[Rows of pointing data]

- - -

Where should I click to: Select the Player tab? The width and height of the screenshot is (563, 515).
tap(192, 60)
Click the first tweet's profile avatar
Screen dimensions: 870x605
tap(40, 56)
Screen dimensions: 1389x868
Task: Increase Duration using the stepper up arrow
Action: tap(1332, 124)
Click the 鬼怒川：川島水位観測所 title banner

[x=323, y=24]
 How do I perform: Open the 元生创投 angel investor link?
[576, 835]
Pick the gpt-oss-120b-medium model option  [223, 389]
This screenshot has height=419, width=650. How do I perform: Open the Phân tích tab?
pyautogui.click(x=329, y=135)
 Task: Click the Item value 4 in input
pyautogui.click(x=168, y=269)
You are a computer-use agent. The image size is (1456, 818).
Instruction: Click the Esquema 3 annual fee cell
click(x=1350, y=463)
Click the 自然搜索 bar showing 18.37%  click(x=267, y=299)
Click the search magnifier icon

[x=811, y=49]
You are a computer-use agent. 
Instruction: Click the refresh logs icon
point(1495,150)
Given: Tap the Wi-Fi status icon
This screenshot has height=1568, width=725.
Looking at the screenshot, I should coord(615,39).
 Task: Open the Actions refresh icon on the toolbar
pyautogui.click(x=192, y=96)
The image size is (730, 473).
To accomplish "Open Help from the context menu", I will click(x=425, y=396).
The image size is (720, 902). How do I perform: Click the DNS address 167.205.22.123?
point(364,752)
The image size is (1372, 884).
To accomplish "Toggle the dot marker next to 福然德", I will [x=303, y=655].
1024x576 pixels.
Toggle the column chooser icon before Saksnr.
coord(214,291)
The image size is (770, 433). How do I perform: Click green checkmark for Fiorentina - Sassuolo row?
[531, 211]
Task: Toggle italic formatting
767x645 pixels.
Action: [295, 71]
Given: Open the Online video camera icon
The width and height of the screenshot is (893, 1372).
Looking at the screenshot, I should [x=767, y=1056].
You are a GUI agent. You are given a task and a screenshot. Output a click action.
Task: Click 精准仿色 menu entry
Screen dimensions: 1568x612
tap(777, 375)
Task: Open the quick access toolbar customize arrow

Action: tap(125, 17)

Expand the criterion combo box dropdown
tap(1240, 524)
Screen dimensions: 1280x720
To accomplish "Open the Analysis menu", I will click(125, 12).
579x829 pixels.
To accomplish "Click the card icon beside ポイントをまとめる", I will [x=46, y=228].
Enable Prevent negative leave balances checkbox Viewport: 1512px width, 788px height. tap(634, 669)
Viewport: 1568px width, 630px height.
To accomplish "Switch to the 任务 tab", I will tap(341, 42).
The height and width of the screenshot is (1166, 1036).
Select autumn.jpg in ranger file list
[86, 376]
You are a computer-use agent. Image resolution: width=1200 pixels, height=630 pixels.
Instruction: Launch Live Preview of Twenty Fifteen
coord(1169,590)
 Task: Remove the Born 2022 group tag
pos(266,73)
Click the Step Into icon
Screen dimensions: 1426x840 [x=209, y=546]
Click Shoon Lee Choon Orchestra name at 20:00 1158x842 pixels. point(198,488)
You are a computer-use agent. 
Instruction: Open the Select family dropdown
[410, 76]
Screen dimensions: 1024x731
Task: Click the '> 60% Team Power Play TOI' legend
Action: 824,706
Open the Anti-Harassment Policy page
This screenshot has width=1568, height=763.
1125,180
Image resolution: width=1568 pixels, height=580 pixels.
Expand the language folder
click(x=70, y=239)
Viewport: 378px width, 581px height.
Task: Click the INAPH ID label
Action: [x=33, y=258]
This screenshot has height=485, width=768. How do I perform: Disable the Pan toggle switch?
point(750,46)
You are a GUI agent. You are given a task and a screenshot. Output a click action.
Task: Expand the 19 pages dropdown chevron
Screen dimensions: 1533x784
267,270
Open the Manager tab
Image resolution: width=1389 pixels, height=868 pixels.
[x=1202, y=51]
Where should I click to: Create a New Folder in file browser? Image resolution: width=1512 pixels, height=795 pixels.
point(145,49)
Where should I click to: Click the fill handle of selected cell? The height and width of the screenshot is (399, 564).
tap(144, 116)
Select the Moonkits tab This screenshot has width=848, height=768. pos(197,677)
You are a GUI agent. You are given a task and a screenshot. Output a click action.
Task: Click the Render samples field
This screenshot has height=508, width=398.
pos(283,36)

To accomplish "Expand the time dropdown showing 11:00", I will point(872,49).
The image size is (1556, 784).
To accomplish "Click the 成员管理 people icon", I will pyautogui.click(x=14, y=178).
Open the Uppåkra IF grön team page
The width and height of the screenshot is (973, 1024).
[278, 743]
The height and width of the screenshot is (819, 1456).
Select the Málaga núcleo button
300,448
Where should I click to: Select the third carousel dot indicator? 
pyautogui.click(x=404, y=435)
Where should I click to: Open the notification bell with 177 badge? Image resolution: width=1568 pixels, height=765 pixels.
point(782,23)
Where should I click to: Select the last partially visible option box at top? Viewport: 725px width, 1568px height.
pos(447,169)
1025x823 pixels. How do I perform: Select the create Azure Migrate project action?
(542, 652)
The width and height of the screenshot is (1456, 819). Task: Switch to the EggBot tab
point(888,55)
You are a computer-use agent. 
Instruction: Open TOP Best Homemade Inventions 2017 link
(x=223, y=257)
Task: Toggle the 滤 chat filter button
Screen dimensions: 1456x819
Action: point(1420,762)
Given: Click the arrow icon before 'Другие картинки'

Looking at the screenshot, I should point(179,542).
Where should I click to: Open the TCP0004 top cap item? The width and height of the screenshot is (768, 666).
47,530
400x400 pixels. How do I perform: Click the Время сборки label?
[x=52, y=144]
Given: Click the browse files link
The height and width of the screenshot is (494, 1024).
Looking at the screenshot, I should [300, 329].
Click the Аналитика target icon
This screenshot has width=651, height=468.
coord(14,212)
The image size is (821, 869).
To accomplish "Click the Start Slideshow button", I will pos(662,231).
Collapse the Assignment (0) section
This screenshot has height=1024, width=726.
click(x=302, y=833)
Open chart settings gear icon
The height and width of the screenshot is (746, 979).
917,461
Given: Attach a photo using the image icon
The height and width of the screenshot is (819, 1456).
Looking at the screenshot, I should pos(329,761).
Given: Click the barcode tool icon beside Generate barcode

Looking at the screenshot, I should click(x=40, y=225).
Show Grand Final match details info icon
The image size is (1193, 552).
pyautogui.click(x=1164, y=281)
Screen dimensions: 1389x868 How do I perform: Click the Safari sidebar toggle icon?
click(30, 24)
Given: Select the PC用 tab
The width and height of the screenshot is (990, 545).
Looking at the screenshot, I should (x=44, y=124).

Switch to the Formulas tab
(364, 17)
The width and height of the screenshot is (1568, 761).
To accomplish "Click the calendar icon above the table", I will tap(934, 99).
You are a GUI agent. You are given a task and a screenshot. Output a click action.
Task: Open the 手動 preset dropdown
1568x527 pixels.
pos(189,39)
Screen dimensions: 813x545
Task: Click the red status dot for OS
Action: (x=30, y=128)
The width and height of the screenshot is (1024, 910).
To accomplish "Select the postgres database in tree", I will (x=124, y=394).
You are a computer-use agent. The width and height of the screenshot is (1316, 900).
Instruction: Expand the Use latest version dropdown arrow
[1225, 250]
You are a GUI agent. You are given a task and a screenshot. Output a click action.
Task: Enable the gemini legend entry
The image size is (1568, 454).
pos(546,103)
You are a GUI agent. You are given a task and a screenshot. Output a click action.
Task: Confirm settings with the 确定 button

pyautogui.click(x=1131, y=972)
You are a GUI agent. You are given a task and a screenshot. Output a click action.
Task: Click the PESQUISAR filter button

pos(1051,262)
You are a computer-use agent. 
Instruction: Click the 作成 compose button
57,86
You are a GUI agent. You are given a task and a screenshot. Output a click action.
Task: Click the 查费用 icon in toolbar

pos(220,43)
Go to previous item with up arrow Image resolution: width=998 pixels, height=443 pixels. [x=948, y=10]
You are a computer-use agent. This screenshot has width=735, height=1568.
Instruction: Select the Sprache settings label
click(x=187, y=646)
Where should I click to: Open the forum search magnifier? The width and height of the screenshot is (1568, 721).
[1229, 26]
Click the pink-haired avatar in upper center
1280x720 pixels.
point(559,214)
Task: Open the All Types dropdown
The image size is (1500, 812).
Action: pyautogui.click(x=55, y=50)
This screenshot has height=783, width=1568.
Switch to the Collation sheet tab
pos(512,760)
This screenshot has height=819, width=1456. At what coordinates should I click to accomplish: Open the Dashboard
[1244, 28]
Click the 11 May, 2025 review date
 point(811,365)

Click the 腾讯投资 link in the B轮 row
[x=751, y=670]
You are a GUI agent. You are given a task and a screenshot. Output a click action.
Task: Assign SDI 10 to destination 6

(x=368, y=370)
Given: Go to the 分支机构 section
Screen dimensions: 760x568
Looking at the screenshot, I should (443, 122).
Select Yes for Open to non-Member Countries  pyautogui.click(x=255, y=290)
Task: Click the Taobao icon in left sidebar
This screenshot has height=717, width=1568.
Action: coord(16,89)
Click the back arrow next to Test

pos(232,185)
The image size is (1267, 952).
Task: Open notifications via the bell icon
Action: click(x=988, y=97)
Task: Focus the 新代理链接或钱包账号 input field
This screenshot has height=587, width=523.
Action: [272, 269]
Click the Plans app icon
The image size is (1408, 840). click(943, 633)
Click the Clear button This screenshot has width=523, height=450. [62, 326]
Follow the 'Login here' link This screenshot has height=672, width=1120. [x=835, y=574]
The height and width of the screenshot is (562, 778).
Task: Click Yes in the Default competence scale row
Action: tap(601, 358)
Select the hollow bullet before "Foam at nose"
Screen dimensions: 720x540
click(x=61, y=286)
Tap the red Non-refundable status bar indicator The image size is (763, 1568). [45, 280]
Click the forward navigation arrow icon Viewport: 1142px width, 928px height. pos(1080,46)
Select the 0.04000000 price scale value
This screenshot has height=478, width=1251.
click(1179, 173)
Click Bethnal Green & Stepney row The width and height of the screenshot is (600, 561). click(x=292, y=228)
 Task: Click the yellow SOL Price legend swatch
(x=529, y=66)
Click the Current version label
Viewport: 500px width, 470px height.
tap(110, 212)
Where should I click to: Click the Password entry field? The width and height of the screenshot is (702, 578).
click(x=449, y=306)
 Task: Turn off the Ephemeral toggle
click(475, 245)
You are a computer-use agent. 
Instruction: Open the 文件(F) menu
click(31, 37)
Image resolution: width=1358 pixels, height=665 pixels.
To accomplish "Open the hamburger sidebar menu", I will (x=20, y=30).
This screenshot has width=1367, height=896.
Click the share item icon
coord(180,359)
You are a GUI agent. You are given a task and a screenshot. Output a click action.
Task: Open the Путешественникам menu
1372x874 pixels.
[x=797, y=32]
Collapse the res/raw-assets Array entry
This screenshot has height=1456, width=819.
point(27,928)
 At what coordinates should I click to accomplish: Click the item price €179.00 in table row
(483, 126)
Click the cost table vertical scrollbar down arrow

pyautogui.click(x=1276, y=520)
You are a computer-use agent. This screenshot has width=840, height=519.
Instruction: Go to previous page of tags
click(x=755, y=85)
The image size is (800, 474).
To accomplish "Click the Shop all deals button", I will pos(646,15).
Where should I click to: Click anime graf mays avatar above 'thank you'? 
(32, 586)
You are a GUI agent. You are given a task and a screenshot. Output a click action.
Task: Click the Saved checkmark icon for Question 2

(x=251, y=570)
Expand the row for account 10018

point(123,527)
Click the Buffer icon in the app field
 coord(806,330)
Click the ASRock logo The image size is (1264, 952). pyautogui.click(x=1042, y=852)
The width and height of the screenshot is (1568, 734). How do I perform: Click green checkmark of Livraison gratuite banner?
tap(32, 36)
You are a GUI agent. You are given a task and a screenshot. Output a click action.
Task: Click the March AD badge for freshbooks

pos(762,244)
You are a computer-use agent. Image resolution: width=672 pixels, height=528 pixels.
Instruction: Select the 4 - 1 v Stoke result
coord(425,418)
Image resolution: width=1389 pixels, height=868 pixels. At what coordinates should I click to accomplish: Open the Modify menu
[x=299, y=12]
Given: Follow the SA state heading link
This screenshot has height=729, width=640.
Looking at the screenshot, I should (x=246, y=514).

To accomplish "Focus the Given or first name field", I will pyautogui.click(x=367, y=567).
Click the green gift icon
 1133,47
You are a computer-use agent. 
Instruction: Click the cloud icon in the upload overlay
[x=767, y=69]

- - -

[EXERCISE GOAL]: How do the lines from the start of the material through the line containing "tap(192, 60)" read if you swap "Player" for "Stats" and leave everything else unchanged?

[RESPONSE]:
Where should I click to: Select the Stats tab? The width and height of the screenshot is (563, 515).
tap(192, 60)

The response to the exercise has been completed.